Personal information
- Full name: Megan Jane McColl
- Born: 15 November 2000 (age 25) Arbroath, Scotland
- Batting: Right-handed
- Bowling: Right-arm medium

International information
- National side: Scotland;
- ODI debut (cap 26): 17 October 2023 v Ireland
- Last ODI: 18 April 2025 v Ireland
- T20I debut (cap 13): 26 June 2019 v Germany
- Last T20I: 13 October 2024 v England
- T20I shirt no.: 15
- Source: Cricinfo, 30 May 2025

= Megan McColl =

Scottish cricketer (born 2000)

Megan McColl (born 15 November 2000) is a Scottish cricketer. In May 2019, she was named in Scotland's squad for the 2019 ICC Women's Qualifier Europe tournament in Spain. She made her Women's Twenty20 International (WT20I) debut for Scotland against Germany on 26 June 2019. In August 2019, she was named in Scotland's squad for the 2019 Netherlands Women's Quadrangular Series. She played in Scotland's first match of the series, against Thailand on 8 August 2019. Later the same month, she was named in Scotland's squad for the 2019 ICC Women's World Twenty20 Qualifier tournament in Scotland.

In August 2021, McColl was named in Scotland's squad for the 2021 ICC Women's T20 World Cup Europe Qualifier, and in Scotland's final match of the tournament, against France, she took her first five-wicket haul in WT20I cricket.
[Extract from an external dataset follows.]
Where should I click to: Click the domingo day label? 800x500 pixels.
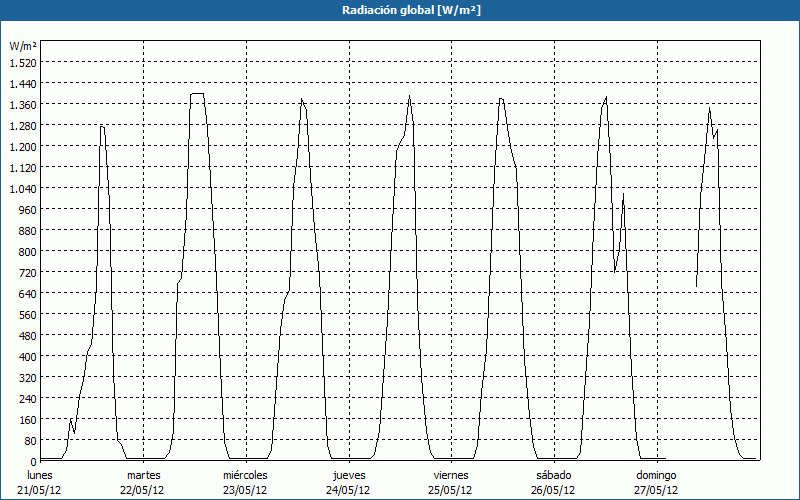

In January 2022, she was named in Scotland's team for the 2022 Commonwealth Games Cricket Qualifier tournament in Malaysia.

In September 2024 she was named in the Scotland squad for the 2024 ICC Women's T20 World Cup.

McColl was part of the Scotland squad for the 2025 Women's Cricket World Cup Qualifier in Pakistan in April 2025.

In January 2026, McColl signed to play T20 cricket for Northamptonshire Steelbacks Women during that year's English county season.